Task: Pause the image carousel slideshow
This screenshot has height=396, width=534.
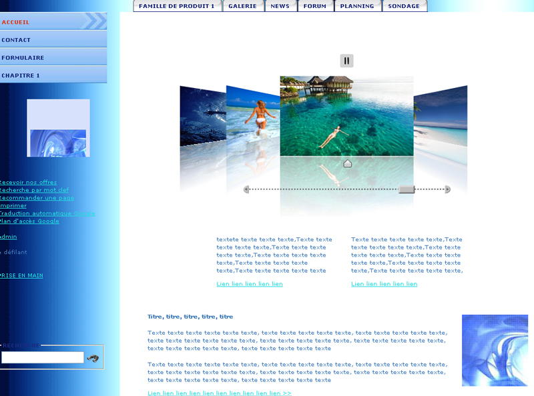Action: pyautogui.click(x=346, y=61)
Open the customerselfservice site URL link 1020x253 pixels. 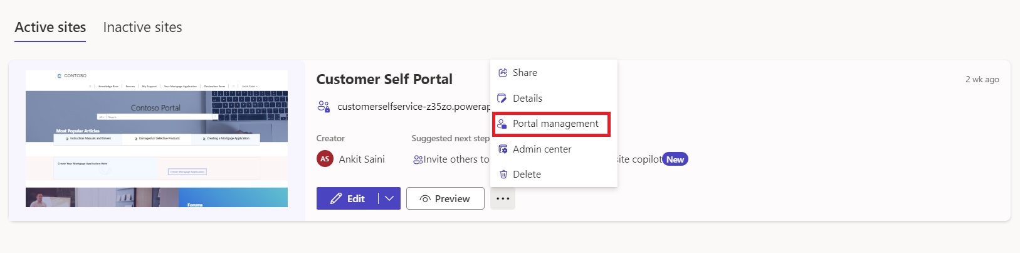(x=413, y=107)
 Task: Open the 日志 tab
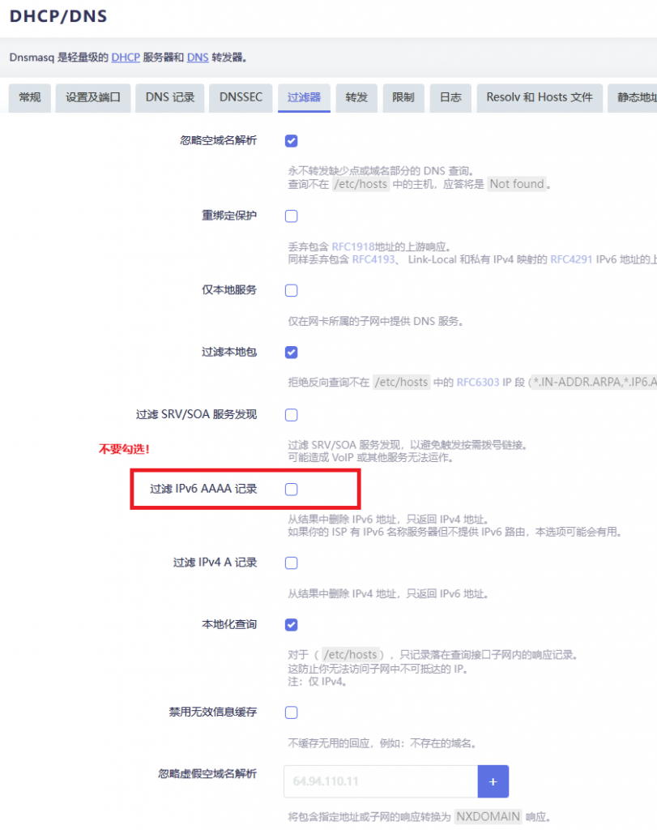point(450,97)
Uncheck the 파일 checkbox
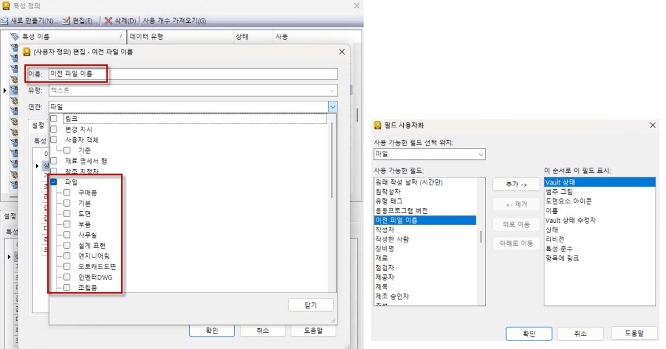The width and height of the screenshot is (666, 349). pyautogui.click(x=54, y=182)
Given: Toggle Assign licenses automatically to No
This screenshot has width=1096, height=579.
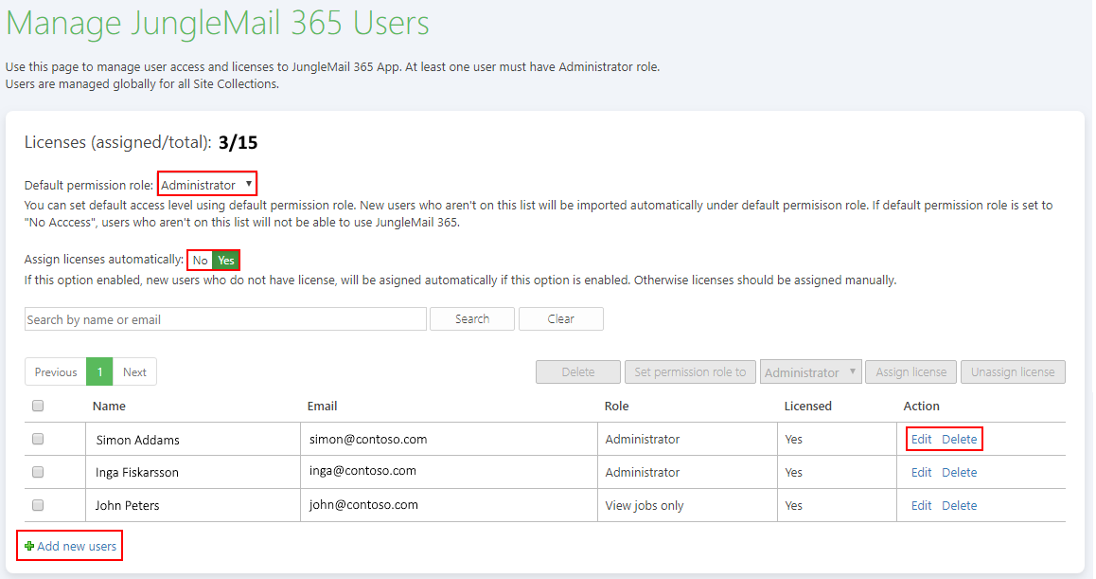Looking at the screenshot, I should (x=199, y=260).
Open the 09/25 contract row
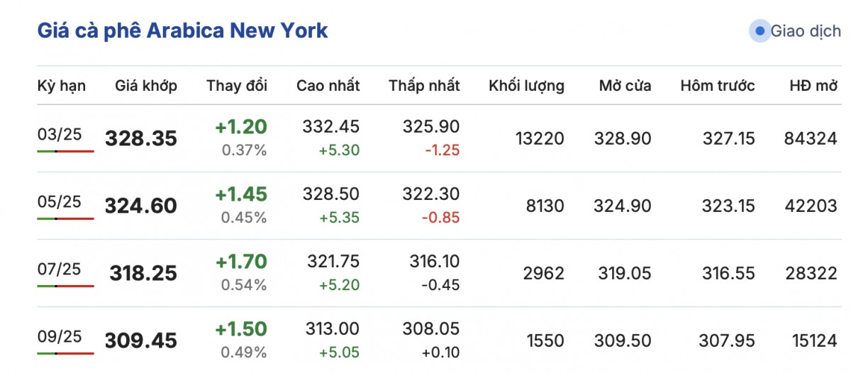Image resolution: width=851 pixels, height=373 pixels. click(x=60, y=336)
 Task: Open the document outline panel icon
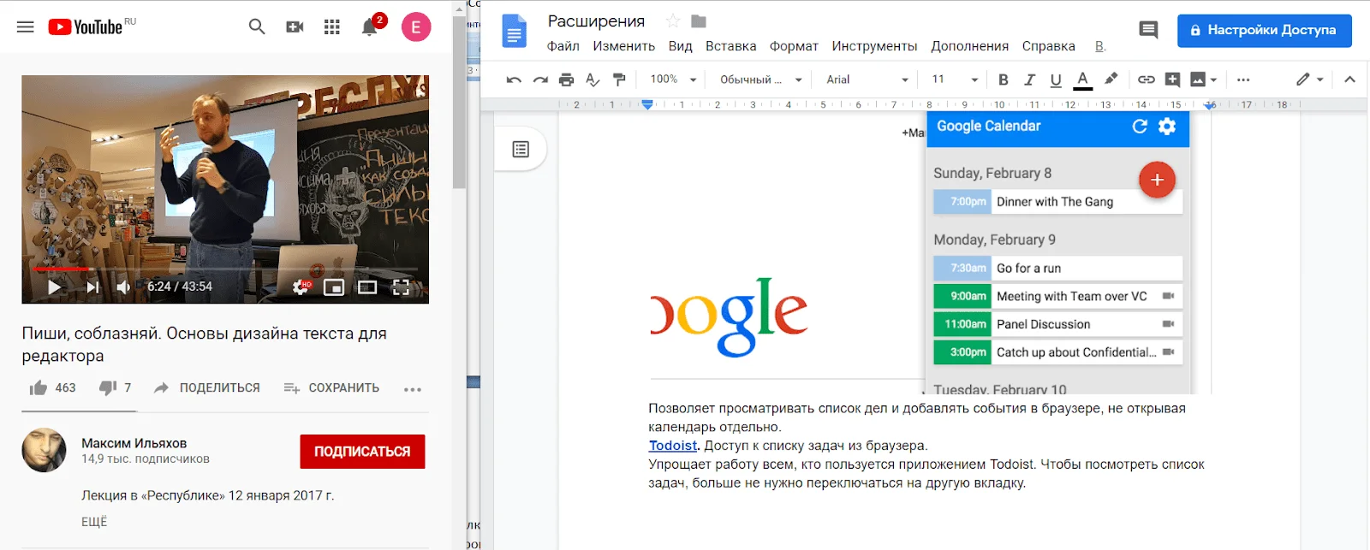[521, 150]
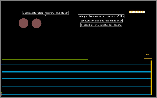Viewport: 157px width, 98px height.
Task: Click the yellow END label
Action: click(x=148, y=54)
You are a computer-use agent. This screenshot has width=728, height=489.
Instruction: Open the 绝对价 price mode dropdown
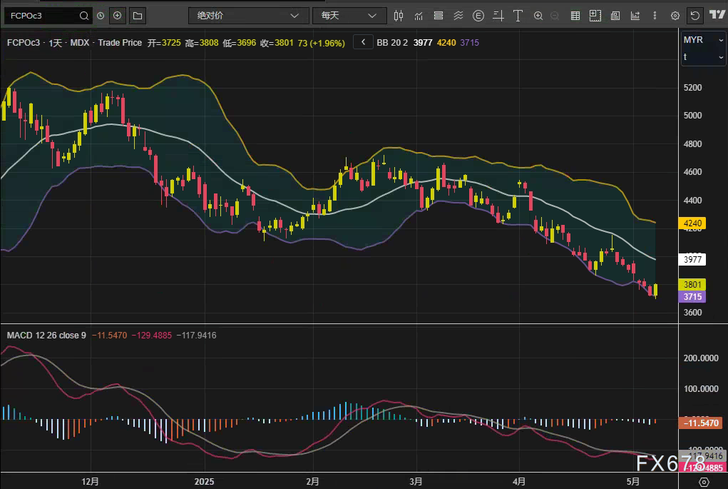click(248, 15)
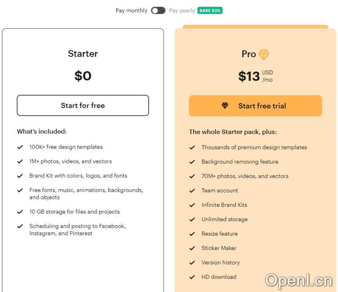The image size is (338, 292).
Task: Click the Resize feature text
Action: pyautogui.click(x=219, y=234)
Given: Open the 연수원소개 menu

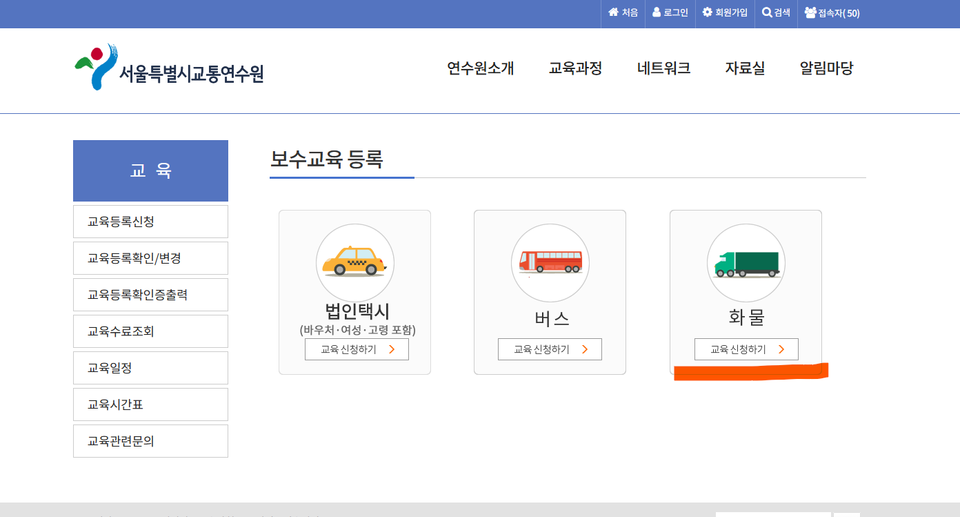Looking at the screenshot, I should [x=481, y=68].
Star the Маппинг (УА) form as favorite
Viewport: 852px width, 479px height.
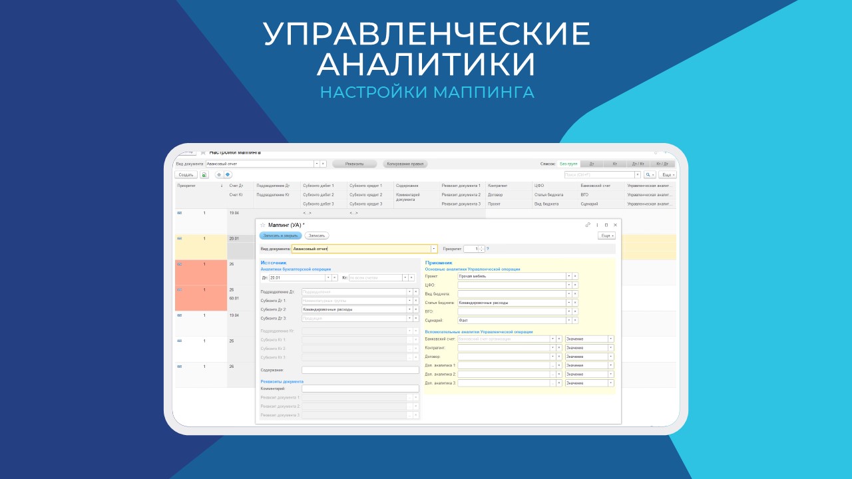pyautogui.click(x=263, y=226)
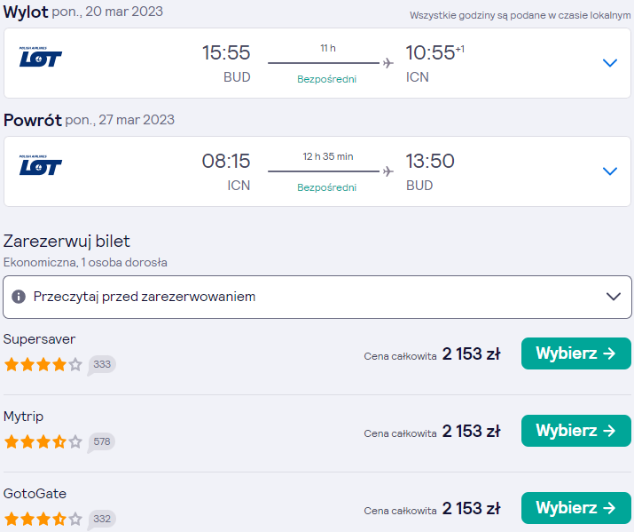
__________________________________________________
(What is needed) Set down exactly, from the line that contains "Task: Open the document outline panel icon" through the last line of the data, each line as it stands, and leave the pictures out.

(Expected answer)
 Task: Open the document outline panel icon
[521, 150]
Viewport: 157px width, 98px height.
Task: Click the yellow END label
Action: click(x=148, y=54)
You are a computer-use agent. This screenshot has width=728, height=489.
Instruction: Open the 绝对价 price mode dropdown
click(248, 15)
The image size is (338, 292).
Task: Click the Resize feature text
Action: pyautogui.click(x=219, y=234)
Given: Open the 연수원소개 menu

Looking at the screenshot, I should [x=481, y=68].
Star the Маппинг (УА) form as favorite
Viewport: 852px width, 479px height.
pyautogui.click(x=263, y=226)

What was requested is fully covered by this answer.